A lifetime ago, my father and I went to the Humane Society, back when it was still in crowded, dark conditions right off Highway One. I wanted a cat, an official house cat, and we went back and forth through the cages for hours, my father demonstrating remarkable patience as we met all the cats and went through and went through again.
One cat kept reaching out through the bars at us, batting us gently and giving us curious looks. Lanky and adolescent, his shelter name was ‘Smudge,’ and while I liked the orange tabby better, we kept coming back to Smudge. We took him home with a little yellow sheet about how to care for your new cat, and little did I know that his tendency to reach out for what he wanted and take it would only deepen in his years with me.
If you didn’t take suitable action on a pressing matter, he would meow until you did.
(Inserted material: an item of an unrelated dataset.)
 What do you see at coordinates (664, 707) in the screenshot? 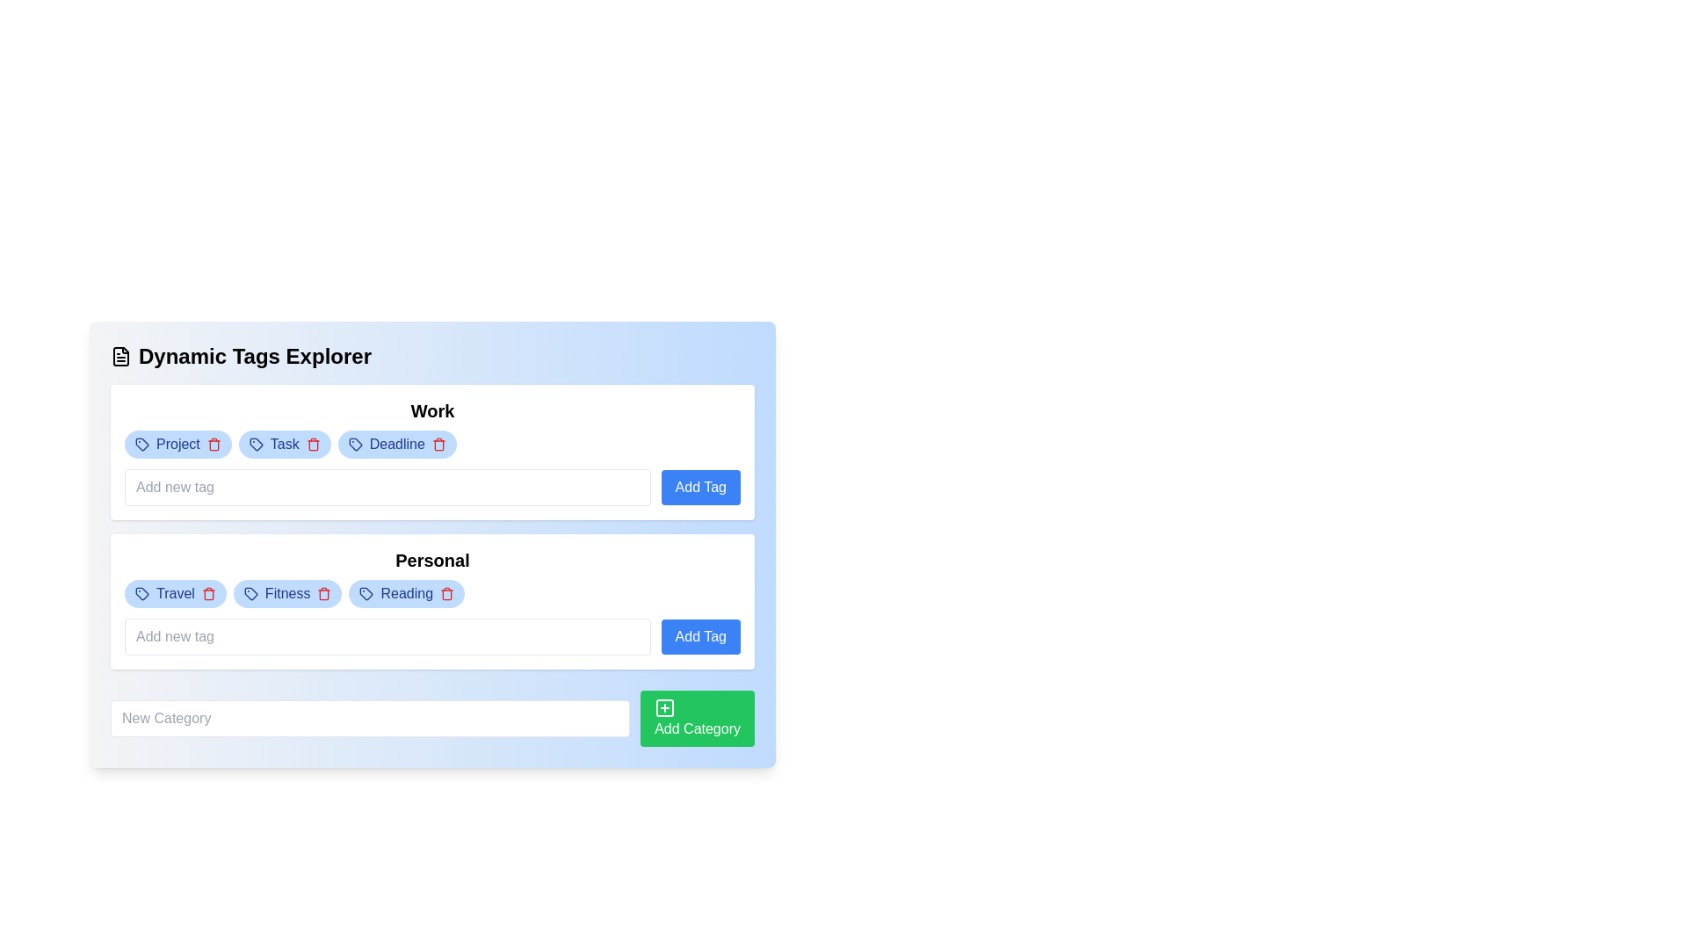
I see `the square-shaped icon embedded in the green 'Add Category' button` at bounding box center [664, 707].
And Mr. Bell, as he came to be known, had an exquisitely penetrating meow that could quickly become unendurable. I always suspected there was some Siamese lurking in there, because he could keep up sustained meowing at a pitch that seemed calculated to fracture your ear drums.
Nothing was sacred, never, not ever, and no stone was left unturned in his quest to exert authority over the household. My father tried to keep Mr. Bell off his bed, but to no avail; every time he came home, Mr. Bell would be curled up in the exact middle, contentedly purring to himself.
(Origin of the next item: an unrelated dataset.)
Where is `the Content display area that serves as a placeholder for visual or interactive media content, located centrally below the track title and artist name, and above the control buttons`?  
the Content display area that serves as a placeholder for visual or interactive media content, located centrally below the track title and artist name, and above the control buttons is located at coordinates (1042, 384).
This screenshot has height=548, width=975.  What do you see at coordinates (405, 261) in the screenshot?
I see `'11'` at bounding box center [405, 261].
Mr. Bell went with me to Oakland and San Francisco, he logged more hours on the 101 than some truck drivers, he moved through multiple houses with me and met all sorts of people and gained a loyal fan following on the Internet.
‘My cat is going to end up with more Twitter followers than me,’ I used to joke.
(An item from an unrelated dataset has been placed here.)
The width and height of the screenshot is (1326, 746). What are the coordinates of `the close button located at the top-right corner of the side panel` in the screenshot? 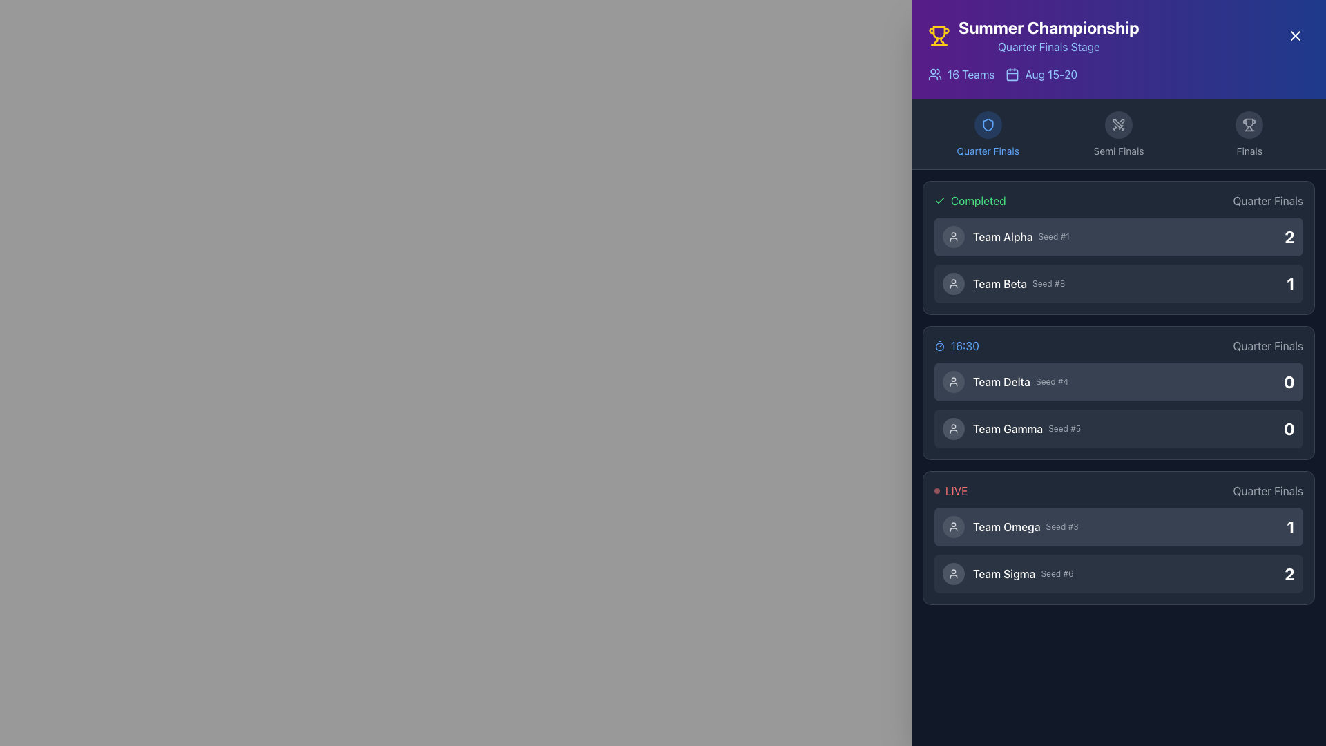 It's located at (1295, 35).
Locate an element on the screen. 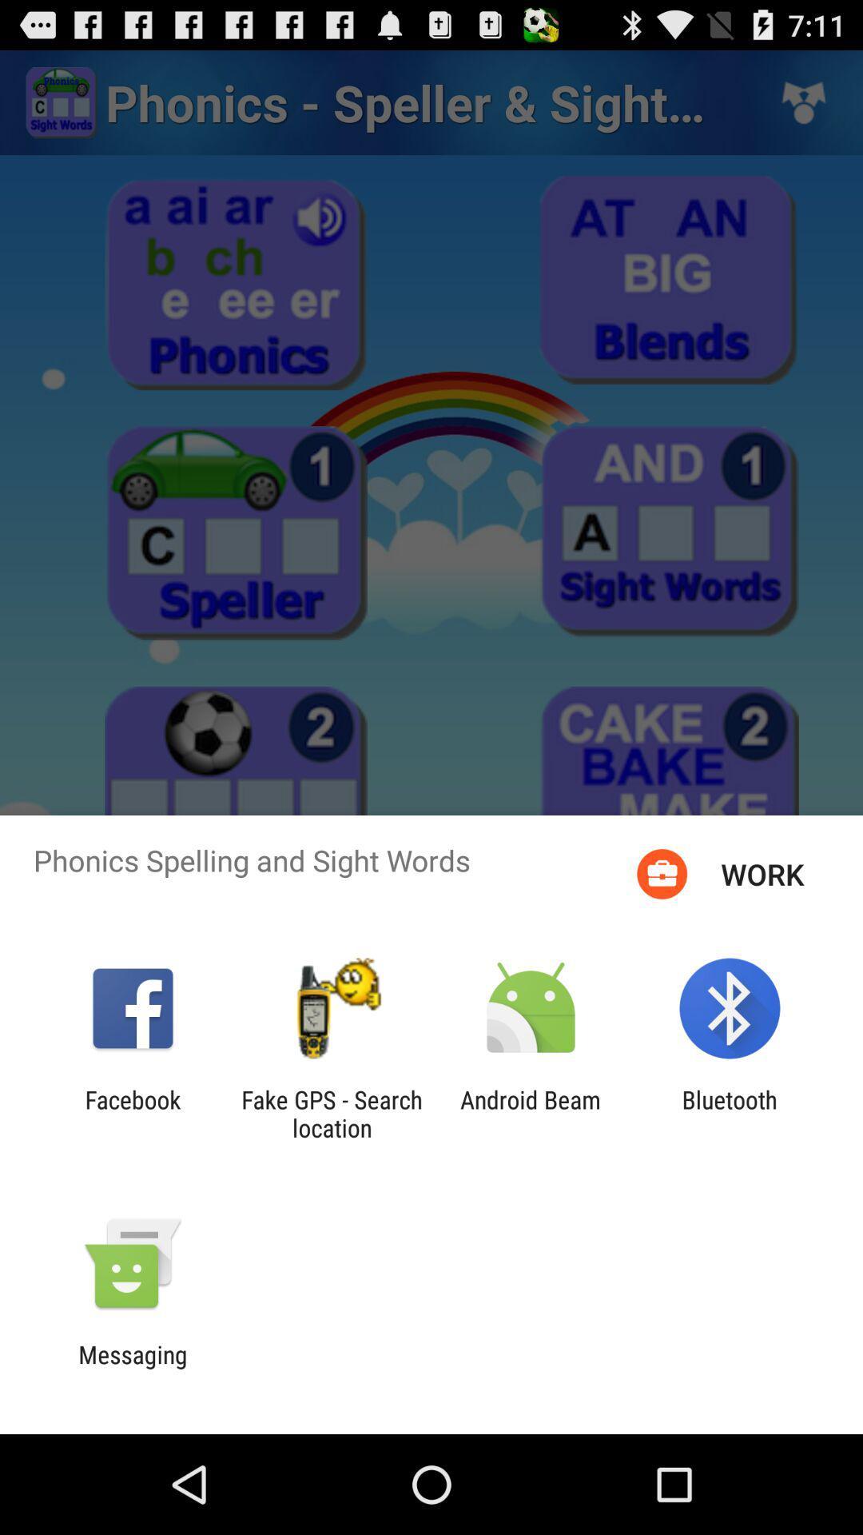  the app next to fake gps search is located at coordinates (132, 1113).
The funny thing about losing those you love is that the feeling never really goes away. I still miss him, every day. I reach out across the covers in the morning, searching for his head, I watch my step when I get up at night because I expect him to jump off the bed and trail just ahead of me, I look for his face in the window every time I pull up to the house. I look around every time I open anything in a can.
And every time, I remember that he’s not there. He won’t be there. He will never be there.